Enforcement and Penalties for Retailers

Retailers caught selling banned flavored products face escalating consequences. A first violation carries a civil penalty of $1,000 to $1,500. A second violation within five years jumps to $2,000 to $3,000, and fines climb from there, reaching at least $20,000 for a fifth violation. Starting at the third violation, retailers are also referred for license action: a 45-day suspension for a third offense, 90 days for a fourth, and full revocation for a fifth.
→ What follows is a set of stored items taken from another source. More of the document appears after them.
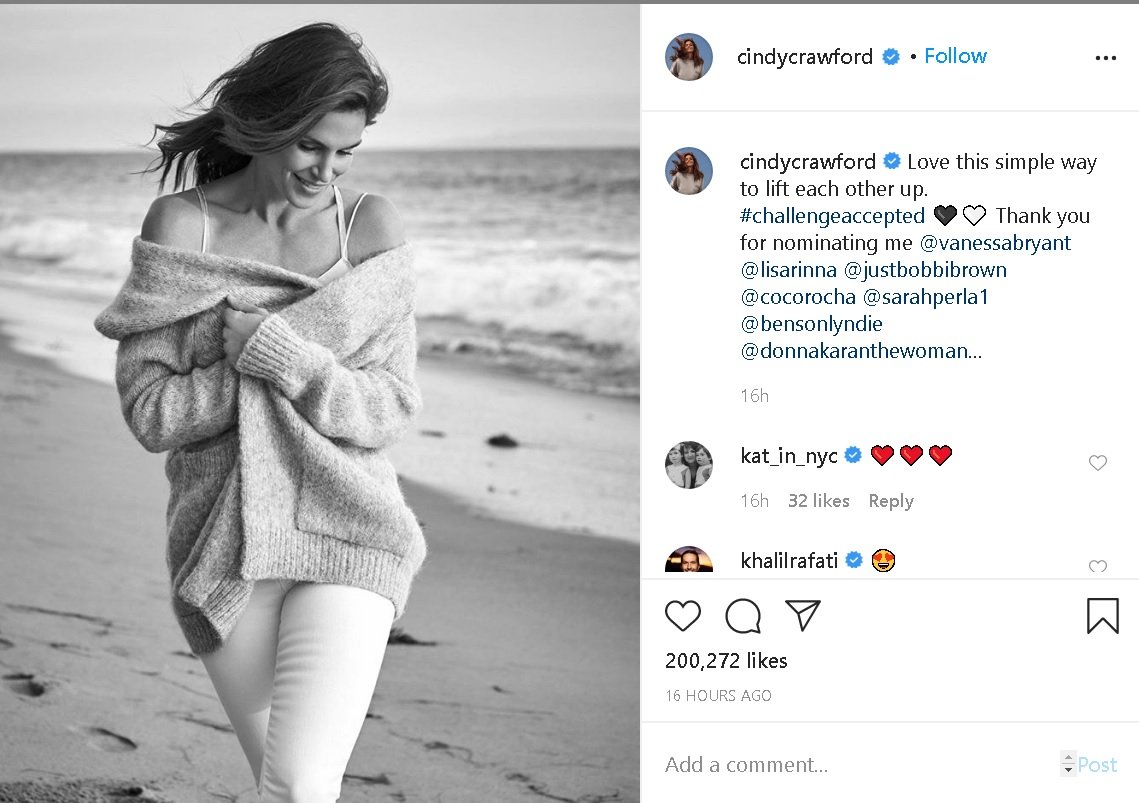The width and height of the screenshot is (1139, 803).
Task: Click the Follow link
Action: [x=955, y=56]
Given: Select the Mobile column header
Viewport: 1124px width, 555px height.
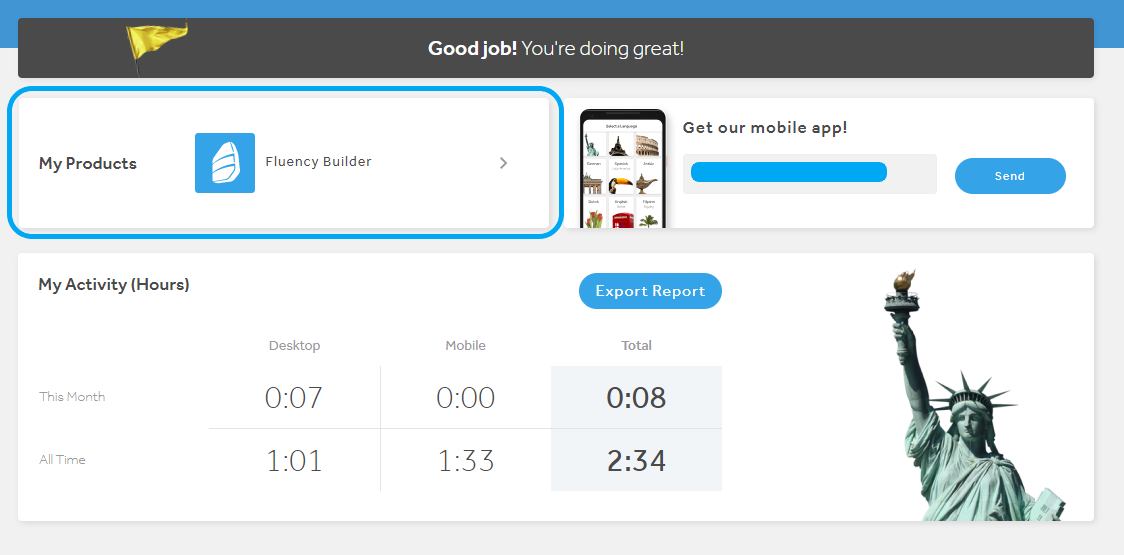Looking at the screenshot, I should 465,345.
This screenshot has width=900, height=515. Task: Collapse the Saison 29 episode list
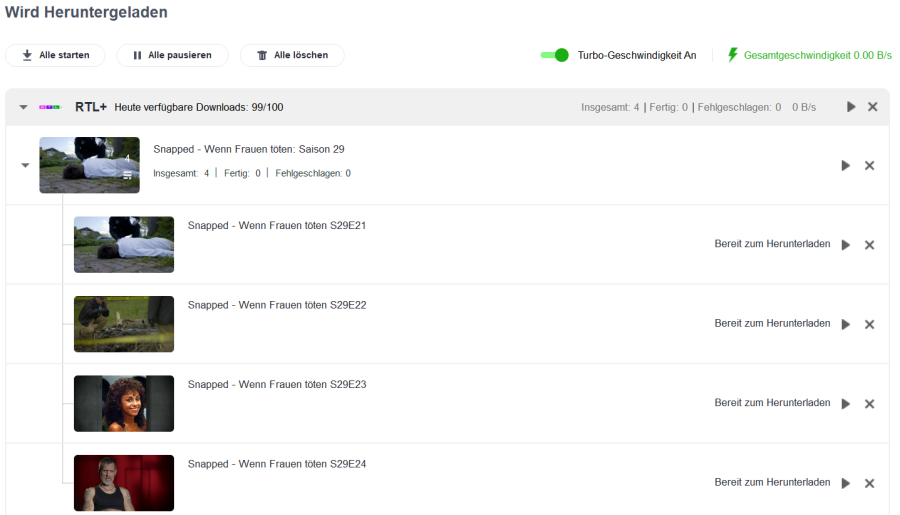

Individual seized packages of flavored product carry an additional $50 penalty each, and a second seizure triggers license suspension regardless of prior violations.

Early Results Are Mixed

By 2024, overall tobacco use among California high school students sat at 6.4%, with vapes the most commonly used product at 5.0%. Those numbers are relatively low, but flavored products still dominate among the teens who do use tobacco. In 2024, 84.5% of high school tobacco users reported using flavored products, and 89.5% of teen vapers specifically used flavored vapes. The state health department has cautioned that these numbers alone cannot be used to evaluate the ban’s effectiveness, since enforcement is still ramping up and illicit sales remain a factor.

One notable shift: oral nicotine pouches, which come in flavors and occupy a gray area in tobacco regulation, more than doubled in popularity among high school students between 2022 and 2024, rising from 0.6% to 1.4%. They are now the second most used tobacco product after vapes among California teens, suggesting that as one product category is restricted, others may fill the gap.